### Exercise prompt
Consider the listing below. Extract exactly the lines from the line containing "You are a computer-use agent. 720x400 pixels." to the line containing "Where should I", both included.

### Entries supplied
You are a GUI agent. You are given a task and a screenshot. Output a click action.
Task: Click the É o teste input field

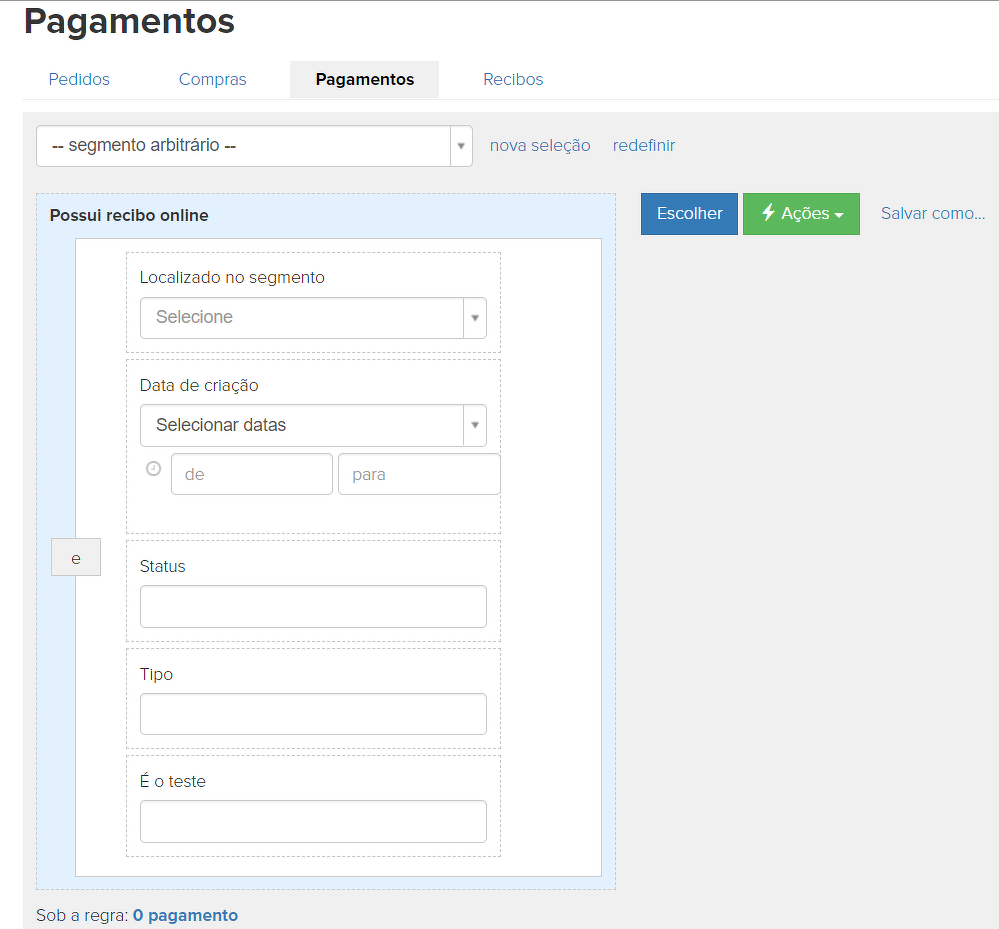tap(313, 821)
...
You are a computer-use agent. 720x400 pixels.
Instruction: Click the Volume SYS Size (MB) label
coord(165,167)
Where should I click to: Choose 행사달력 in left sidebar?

### Response box
You are a computer-use agent. 720x400 pixels.
Instruction: Click the Volume SYS Size (MB) label
coord(165,167)
Where should I click to: Choose 행사달력 in left sidebar?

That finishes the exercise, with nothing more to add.